Wir durchleben eine ernste Krise Europas, das ist unbestreitbar. Seit der Insolvenz der amerikanischen Lehman-Brothers-Bank 2008 und der folgenden internationalen Krise der Finanzindustrie hat sich der kapitalistisch-globalisierte „Westen“ noch immer nicht erholt. Keine Wachstumsraten, hohe Arbeitslosigkeit, radikale Zuspitzung der Schere zwischen Arm und Reich und besorgniserregende Folgen in der Politik sind die Folge. Rechtspopulistische und rechtsextreme Bewegungen und Parteien feiern einen Sieg nach dem anderen, die klassischen Parteien sacken in einer Art Schockstarre und Hilflosigkeit ab.
Antiglobalisierung und Antikapitalismus
Seit langem haben sich angesichts dieser Entwicklung Gegenbewegungen formiert. Am meisten Aufsehen hat die „Occupy Wall Street“ in den USA mit ihrem Slogan „We are the 99 %!“ erregt. Weil die Bewegung im Herzen des globalisierten Kapitalismus entstand und weil sie – wie immer die Amerikaner – es verstanden, ihre Forderungen und den Mißstand unserer Weltordnung in wenigen Worten auf den Punkt zu bringen: selbst in der Fast-Weltwirtschafts-krise profitierten nämlich die oberen 1-10% herrlichst, während das Gros der Bevölkerung zum Aderlass gezwungen wurde.
Gegen diese Entwicklung gab es auch in Europa starke Protest- und Gegenbewegungen. In Frankreich erreichte die radikale Linke mit ihren verschiedenen Formationen immerhin ein Fünftel der Wählerstimmen, Beppe Grillos 5Sterne gaben sich anfangs ja auch antikapitalistisch links und in Spanien haben die verschiedenen Formationen rund um Podemos ein beeindruckendes politisches Gewicht erreicht. Und in Griechenland schaffte diese Anti-Turbo-Globalisierungs-Bewegung sogar den Sieg bei den Parlamentswahlen mit Regierungsmacht.
Kann eine Anti-Globalisierungs-Kapitalismus Bewegung in der EU regieren?

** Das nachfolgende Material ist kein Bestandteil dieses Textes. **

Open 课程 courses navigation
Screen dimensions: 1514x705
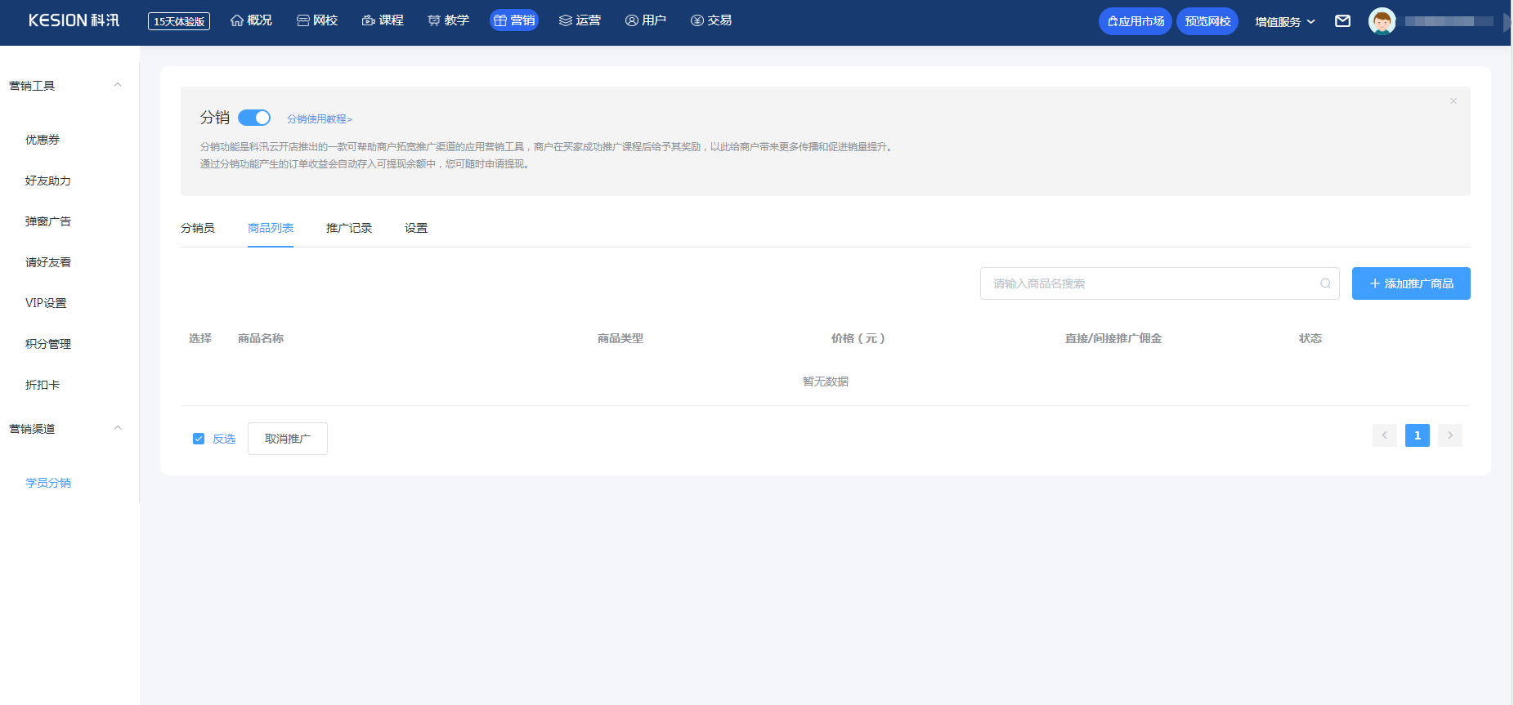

Es ist kein Zufall, dass sämtliche Vertreter der Troika und der EU der griechischen Syriza-Regierung jetzt vorwerfen, sie seien unfähig zum Kompromiss und verantwortlich für das Scheitern der Verhandlungen um eine Verlängerung der Hilfsprogramme für Griechenland. Ganz unmissverständlich auf den Punkt brachte es der alte CSU-Haudegen Edmund Stoiber in einer deutschen TV-tallk-show gegenüber einem Berater des griechischen Premiers Tsipras: “Sie wollen ja nicht über ein paar Prozent Mehrwertsteuer verhandeln, Sie wollen das gesamte Wirtschaftssystem in Frage stellen!“
Keynes oder Hayek – Staat oder totale Marktwirschaft
Ja. Syriza wie Podemos, wie occupy wallstreet, attac und viele andere wollen die seit sieben Jahren zur einzigen ökonomischen Heilslehre und Staatsräson erhobene Austertätspolitik nicht mehr mitmachen, ja sie sogar aushebeln. Und da haben sich die Herren Tsipras und Varoufakis schlicht und einfach enorm überschätzt. Da hilft auch nichts, dass Nobelpreisträger wie Joseph Stiglitz oder Paul Krugman im Grunde – wenn auch differenzierter – genau dieselben Thesen vertreten wie Syriza. Der „Griechenland-Streit“ ist letztlich ein Streit über die Zukunftsstrategie unserer Gesellschaft. Sollen die Staaten nach der Theorie des großen ökonomischen Vordenkers John Maynard Keynes in Krisenzeiten massive öffentliche Investitionen tätigen, um die Wirtschaft wieder in Schwung zu bringen? Oder sollen sie nach der Theorie des österreichischen Begründers der Liberalismus-Schule Friedrich August von Hayek alles den Kräften des freien Marktes überlassen? Keynes bewegte den amerikanischen Erfolgspräsidenten Roosevelt in der Wirtschaftskrise der 1930er Jahre zum legendären „New Deal“, Hayek war zuletzt Berater der britischen, „Eisernen Lady“ Margareth Thatcher.